Stored records
• • • • • • •
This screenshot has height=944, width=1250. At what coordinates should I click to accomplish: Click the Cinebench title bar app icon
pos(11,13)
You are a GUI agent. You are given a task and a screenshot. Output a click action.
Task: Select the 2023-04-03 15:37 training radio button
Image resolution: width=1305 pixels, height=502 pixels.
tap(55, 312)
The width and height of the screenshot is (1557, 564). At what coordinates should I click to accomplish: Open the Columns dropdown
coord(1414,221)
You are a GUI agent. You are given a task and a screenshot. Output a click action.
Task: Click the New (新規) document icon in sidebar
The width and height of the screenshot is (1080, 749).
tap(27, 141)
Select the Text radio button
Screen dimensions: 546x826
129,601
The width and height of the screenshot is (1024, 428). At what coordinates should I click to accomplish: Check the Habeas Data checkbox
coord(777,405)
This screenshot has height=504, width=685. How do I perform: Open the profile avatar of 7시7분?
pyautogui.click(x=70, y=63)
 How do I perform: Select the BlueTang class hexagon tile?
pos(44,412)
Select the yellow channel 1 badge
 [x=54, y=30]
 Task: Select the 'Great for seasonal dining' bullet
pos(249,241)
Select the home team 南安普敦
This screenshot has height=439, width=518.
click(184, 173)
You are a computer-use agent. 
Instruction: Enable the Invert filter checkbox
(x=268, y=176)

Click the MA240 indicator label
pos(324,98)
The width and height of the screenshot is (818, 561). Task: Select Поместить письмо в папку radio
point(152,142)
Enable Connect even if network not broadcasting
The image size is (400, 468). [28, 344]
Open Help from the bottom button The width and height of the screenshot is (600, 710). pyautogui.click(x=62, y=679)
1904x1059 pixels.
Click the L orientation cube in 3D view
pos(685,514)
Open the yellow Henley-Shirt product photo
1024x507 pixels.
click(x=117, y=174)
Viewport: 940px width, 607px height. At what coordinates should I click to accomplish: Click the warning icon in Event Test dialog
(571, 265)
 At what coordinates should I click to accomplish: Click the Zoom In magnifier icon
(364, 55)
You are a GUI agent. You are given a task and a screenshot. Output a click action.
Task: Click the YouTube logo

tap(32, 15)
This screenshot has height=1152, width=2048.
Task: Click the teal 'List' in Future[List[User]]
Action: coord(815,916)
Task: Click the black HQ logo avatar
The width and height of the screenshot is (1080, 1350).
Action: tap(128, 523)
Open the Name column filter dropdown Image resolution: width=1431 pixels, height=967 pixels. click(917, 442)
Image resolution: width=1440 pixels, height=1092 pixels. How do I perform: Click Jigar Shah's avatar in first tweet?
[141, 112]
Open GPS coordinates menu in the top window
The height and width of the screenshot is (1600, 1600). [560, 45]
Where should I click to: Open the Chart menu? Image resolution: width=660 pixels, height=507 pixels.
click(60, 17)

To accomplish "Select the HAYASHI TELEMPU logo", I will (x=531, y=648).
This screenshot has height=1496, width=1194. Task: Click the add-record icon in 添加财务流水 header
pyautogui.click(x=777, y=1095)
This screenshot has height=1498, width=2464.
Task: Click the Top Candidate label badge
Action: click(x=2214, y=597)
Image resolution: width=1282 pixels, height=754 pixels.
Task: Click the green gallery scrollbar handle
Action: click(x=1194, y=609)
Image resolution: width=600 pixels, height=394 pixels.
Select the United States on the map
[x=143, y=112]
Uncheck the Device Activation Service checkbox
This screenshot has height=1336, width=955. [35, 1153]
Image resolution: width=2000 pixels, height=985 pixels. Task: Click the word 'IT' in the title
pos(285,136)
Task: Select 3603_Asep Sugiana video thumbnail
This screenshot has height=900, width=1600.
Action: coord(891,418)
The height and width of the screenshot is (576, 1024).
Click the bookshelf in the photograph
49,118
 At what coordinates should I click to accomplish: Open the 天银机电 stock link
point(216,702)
• • • • • • •
Which of the lines above carry the string "button"? Copy every one.

* [Task answer]:
Task: Select the 2023-04-03 15:37 training radio button
Select the Text radio button
Open Help from the bottom button The width and height of the screenshot is (600, 710). pyautogui.click(x=62, y=679)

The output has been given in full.